§ **BRIEF**
Output each record verbatim, with pictures left out.

Source records:

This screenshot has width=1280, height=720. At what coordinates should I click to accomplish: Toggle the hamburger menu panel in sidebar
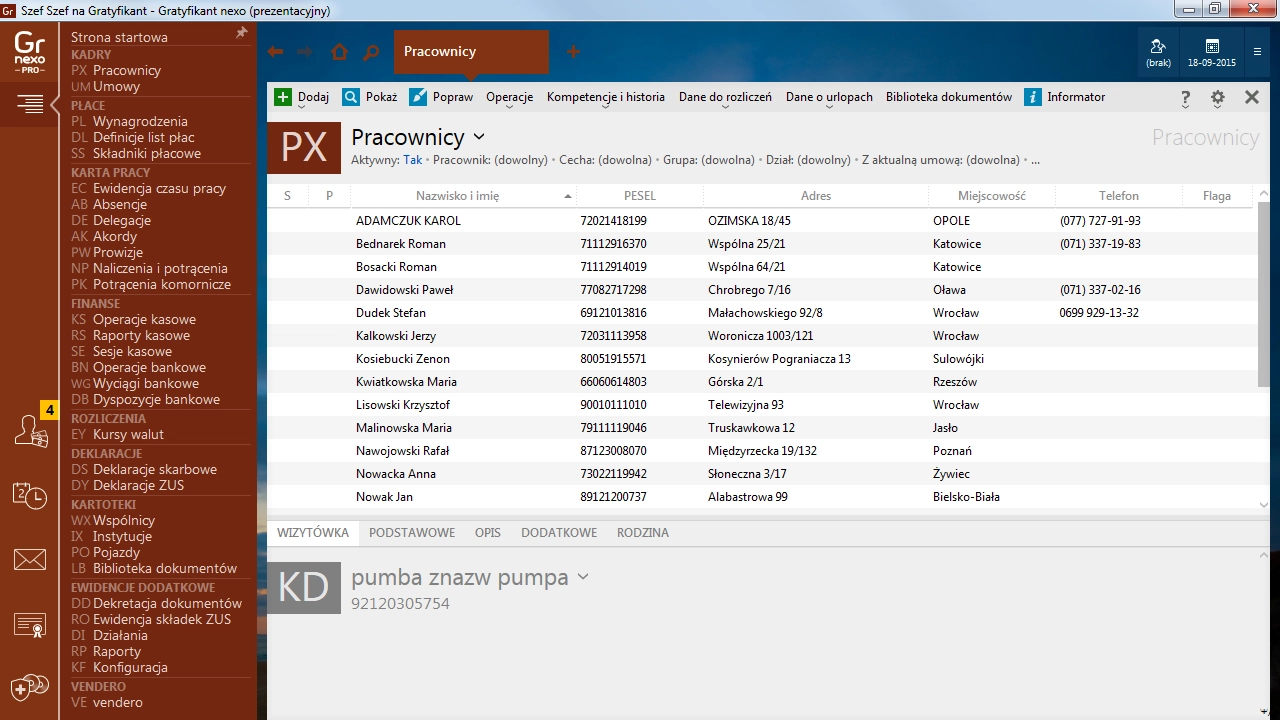30,103
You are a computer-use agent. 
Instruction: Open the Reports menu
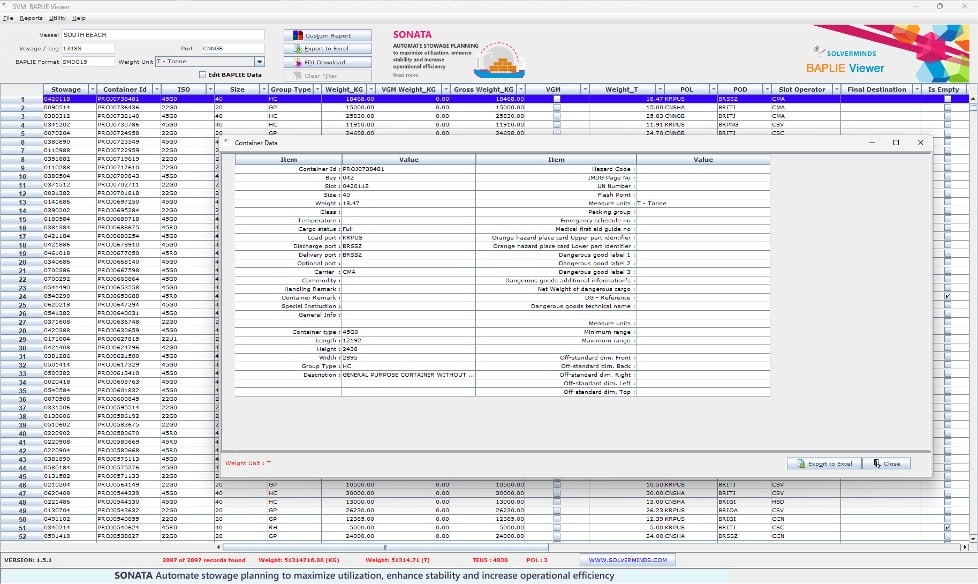[x=31, y=18]
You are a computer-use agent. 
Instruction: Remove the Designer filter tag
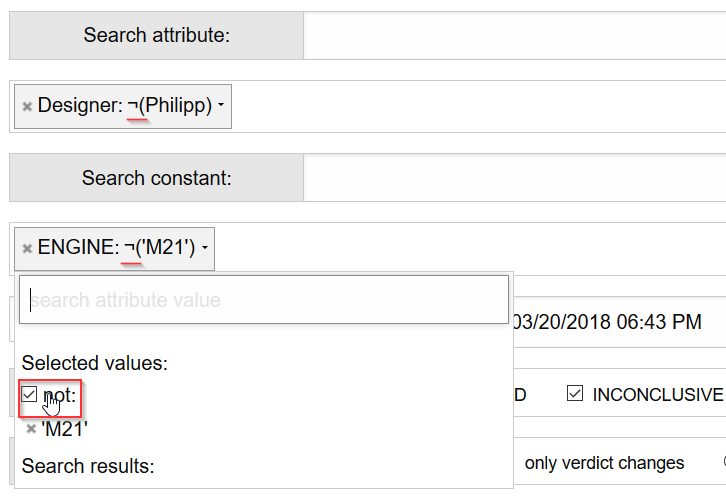click(x=27, y=106)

§ **YOUR SOLUTION**
This screenshot has width=1280, height=720. At what coordinates should I click to accomplish: Toggle the hamburger menu panel in sidebar
30,103
You are a computer-use agent. 
Instruction: Open the Reports menu
[x=31, y=18]
You are a computer-use agent. 
Instruction: Remove the Designer filter tag
click(x=27, y=106)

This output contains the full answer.